WASHINGTON (Reuters) - U.S. President Donald Trump acknowledged that a lack of support from four Senate Republicans leaves the party's healthcare overhaul on a "very, very narrow path" to win passage, but signaled a willingness to work with them to make changes.
"It's not that they're opposed. They'd like to get certain changes. And we'll see if we can take care of that," Trump said in an interview with Fox News that aired on Friday, calling the group of conservative lawmakers "four very good people."

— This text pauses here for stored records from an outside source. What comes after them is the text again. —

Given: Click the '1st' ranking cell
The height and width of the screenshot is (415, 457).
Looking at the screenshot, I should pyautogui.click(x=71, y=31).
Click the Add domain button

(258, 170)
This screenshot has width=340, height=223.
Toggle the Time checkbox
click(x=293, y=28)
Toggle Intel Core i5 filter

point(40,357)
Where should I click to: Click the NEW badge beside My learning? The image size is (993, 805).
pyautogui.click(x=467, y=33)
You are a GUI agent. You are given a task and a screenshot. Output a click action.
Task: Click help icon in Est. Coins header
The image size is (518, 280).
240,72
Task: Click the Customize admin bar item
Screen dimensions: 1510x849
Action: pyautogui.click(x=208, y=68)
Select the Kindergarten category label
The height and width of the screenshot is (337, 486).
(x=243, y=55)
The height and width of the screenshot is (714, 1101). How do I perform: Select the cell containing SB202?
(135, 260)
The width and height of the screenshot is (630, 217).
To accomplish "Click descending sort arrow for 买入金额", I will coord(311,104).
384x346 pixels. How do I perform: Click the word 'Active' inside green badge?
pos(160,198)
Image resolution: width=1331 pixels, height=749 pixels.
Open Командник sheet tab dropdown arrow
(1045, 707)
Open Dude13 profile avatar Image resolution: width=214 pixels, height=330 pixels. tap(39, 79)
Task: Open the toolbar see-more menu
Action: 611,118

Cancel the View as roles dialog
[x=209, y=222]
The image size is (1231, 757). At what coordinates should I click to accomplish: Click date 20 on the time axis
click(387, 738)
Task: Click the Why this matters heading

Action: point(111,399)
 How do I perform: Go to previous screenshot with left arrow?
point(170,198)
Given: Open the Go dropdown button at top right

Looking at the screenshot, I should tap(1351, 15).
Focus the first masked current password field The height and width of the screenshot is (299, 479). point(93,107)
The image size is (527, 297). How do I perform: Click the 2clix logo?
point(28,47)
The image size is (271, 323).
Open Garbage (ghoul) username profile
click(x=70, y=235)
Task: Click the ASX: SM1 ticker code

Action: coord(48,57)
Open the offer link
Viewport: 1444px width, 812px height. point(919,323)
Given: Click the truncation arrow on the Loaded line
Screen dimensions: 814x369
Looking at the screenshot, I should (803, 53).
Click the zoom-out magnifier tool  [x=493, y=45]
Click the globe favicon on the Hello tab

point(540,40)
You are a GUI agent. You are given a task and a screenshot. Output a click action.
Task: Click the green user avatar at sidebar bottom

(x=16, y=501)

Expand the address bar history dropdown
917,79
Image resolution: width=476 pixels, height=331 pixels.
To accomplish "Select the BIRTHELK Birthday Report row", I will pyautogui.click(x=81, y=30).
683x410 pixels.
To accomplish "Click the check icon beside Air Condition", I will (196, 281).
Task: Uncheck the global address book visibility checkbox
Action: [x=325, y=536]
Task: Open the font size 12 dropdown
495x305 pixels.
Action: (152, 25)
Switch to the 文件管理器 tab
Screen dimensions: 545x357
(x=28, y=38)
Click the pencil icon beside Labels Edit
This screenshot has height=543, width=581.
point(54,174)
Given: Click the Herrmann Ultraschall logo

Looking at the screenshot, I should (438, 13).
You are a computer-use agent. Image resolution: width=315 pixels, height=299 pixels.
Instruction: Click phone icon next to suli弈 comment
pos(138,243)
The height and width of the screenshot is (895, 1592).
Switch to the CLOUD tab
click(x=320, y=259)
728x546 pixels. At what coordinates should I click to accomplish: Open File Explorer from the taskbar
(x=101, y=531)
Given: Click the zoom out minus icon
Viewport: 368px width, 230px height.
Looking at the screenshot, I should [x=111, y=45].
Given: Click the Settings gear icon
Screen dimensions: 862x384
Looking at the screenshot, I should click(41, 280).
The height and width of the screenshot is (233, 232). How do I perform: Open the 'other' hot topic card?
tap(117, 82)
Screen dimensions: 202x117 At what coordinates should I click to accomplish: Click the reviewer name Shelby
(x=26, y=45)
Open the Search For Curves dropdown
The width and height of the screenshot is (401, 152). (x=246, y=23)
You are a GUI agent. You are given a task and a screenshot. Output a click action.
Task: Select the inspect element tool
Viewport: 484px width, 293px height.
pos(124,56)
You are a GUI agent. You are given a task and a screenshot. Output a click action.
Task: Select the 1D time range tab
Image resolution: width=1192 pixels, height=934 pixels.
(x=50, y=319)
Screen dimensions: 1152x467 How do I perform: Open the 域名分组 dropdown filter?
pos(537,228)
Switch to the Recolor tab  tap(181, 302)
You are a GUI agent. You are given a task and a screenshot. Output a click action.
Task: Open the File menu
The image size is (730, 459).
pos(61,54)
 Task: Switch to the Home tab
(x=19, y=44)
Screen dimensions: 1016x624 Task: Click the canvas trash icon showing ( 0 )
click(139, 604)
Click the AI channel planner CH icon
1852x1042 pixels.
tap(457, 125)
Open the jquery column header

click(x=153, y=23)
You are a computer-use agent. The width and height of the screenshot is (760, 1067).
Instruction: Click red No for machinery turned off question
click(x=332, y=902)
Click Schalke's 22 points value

Trump earlier indicated changes may be in store for the proposal unveiled by Senate Republicans on Thursday to replace former President Barack Obama's signature healthcare law. The plan would scale back aid to the poor and kill a tax on the wealthy.
"I am very supportive of the Senate #Healthcarebill. Look forward to making it really special!" Trump wrote on Twitter on Thursday.
The Republican bill aims to deliver on one of Trump's central campaign promises to "repeal and replace" the 2010 law passed under Obama that expanded coverage to millions of Americans. Its fate remained uncertain after the four lawmakers refused to back the current Senate plan, leaving Republicans short of the votes needed for passage.
Democrats are united in opposition to the proposal, which was worked out in secret by a group led Senate Majority Leader Mitch McConnell. Republicans view Obama's Affordable Care Act as a costly government intrusion into the private marketplace.
The four Republican holdouts, among the Senate's most conservative members, said the plan did not go far enough in scaling back the federal government's role, highlighting Republicans' struggle to craft legislation to revamp a sector that accounts for one-sixth of the world's largest economy.
Rand Paul of Kentucky, who has rejected the plan along with fellow Republican Senators Ted Cruz of Texas, Mike Lee of Utah and Ron Johnson of Wisconsin, said fundamental problems still remain that would leave taxpayers subsidizing health insurance companies.
"I want the bill to look more than a repeal bill," Paul told MSNBC on Friday.
The Senate measure maintains much of the structure of a House bill passed in May but differs in several key ways. If it passes, it would have to reconciled with the House version before Trump could sign it into law.
While Republicans control both chambers of Congress and the White House, the party's efforts to unwind Obamacare has been dogged by internal conflicts between moderate and hard-line members of the party.
Trump publicly celebrated the House bill's passage, only to criticize it in private as "mean." This week he called for a health plan "with heart."
Democrats have sharply criticized both versions as a giveaway to the wealthy that would leave millions without health insurance.
On Thursday, Obama weighed in on Facebook, writing: "If there’s a chance you might get sick, get old, or start a family – this bill will do you harm."
The Senate bill's real-world impact is not yet known, but the nonpartisan Congressional Budget Office is expected to provide an estimate early next week.
The CBO had found that the House bill would kick 23 million Americans off their health plans, making it unpopular with the public. Fewer than one in three Americans supports it, according to Reuters/Ipsos polling.